I took changed the rest of the nuc boxes from the case and made the side pieces braces for the top like a migratory lid. Basically leaving the sides off. They work great. I still have the telescoping lid, but it hasn't been used since. I need to knock off the side pieces. Or make an inner cover for the nuc box.
There are times when the inner cover comes in handy as I learned during our fist spring here for putting on feeders and such but overall not much use..Also in some other countries, with more cost sensitivity, I've seen beeks use just an old coffee sacks and the like on top of the frames to prevent the bees from gluing the telescoping cover ..Seems to be a cheap solution which can also help with humidity control somewhat..Overall I'm more and more intrigued with top entrances and dumping the telescoping in favor of a simpler cheaper cover such as on Michael Bush's website...

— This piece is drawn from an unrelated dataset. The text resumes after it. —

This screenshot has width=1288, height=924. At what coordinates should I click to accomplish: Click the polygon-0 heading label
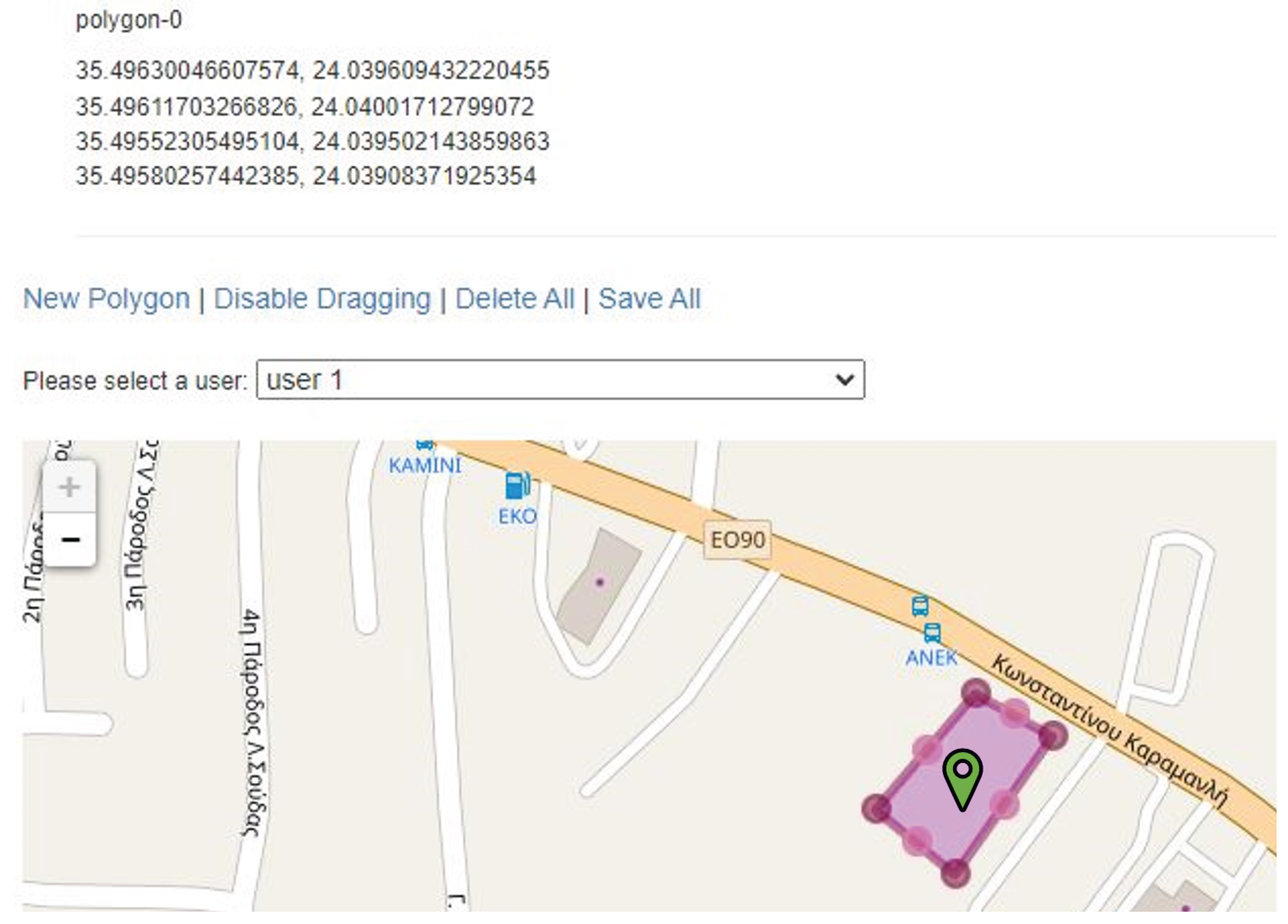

When it rains here, it usually rains very hard, I'm sure that lots of rain goes into the many upper entrances my hives have during the Summer. So far, most all the rain that goes into the hives drains out the bottom screen, I haven't seen any bees drowning from the rain. It doesn't just come in the little vent/entrance port, but I slide the cover and honey supers back to create entrances on the top of each super --->
But I'm sure it isn't nearly the amount of rain experienced by those few colonies that build their combs in the open air.
1) Since you can't easily pry up a telescoping cover the inner cover is used to prevent propolis sticking it down.
2) It is used a lot for feeding. If you just put an empty chamber on the bees will build comb in all the open areas.
3) It can be used to allow more ventilation by propping up the telescoping cover with a stick.
4) With rim up in the winter it can be used to hold "emergency feed" as a safety against starving.
5) Rim down in winter provides a small air space above the frames. Usually a piece of foam board is placed above it with a tunnel as a top entrance and for moisture to leave the hive.
6) During harvest the inner cover is put under the first honey super (the one right above the chambers) with a bee escape placed in the hole. The bees will exit the supers and be unable to re-enter (drones tend to get stuck though from what I hear).